» **Exercise prompt**:
Where the line containing "You are a GUI" appears, start repeating, and continue exactly through the last line below, adding nothing. Include no pictures.

Stored items from a collection:
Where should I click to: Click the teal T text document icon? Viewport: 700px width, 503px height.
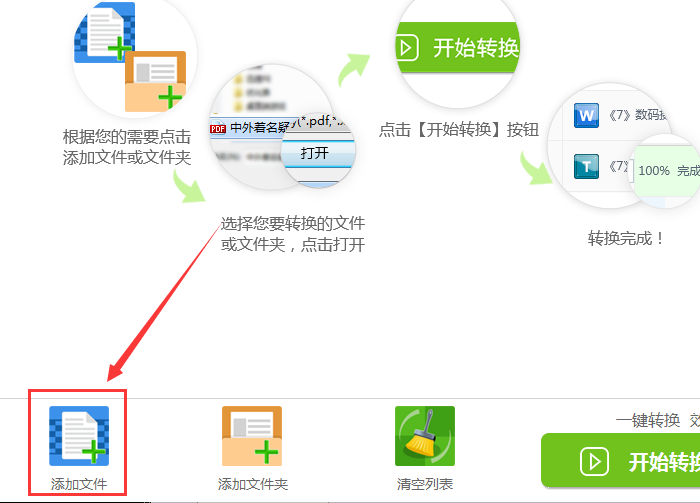point(586,166)
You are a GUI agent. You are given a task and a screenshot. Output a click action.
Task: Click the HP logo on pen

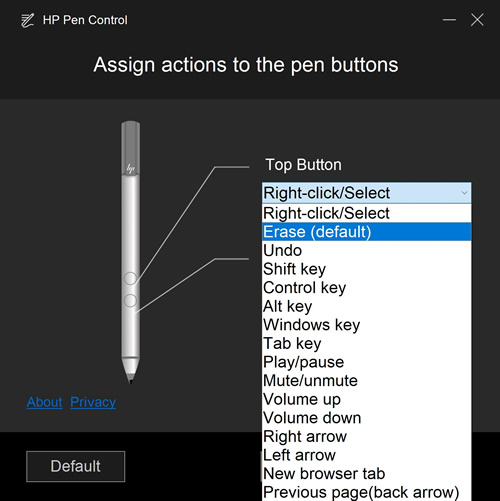coord(130,168)
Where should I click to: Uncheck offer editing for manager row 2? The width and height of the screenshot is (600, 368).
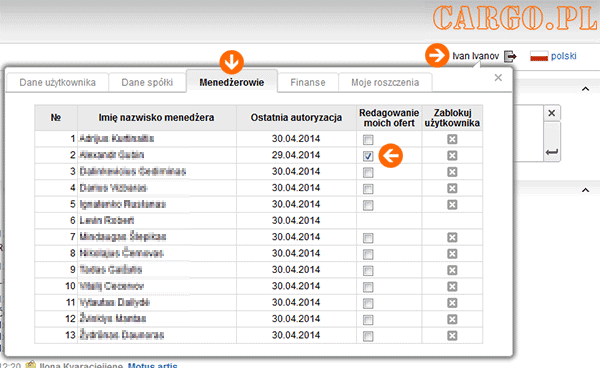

» **Response area**:
You are a GUI agent. You are given a task and a screenshot. Output a click action.
Task: Click the HP logo on pen

coord(130,168)
Where should I click to: Uncheck offer editing for manager row 2? The width and height of the screenshot is (600, 368).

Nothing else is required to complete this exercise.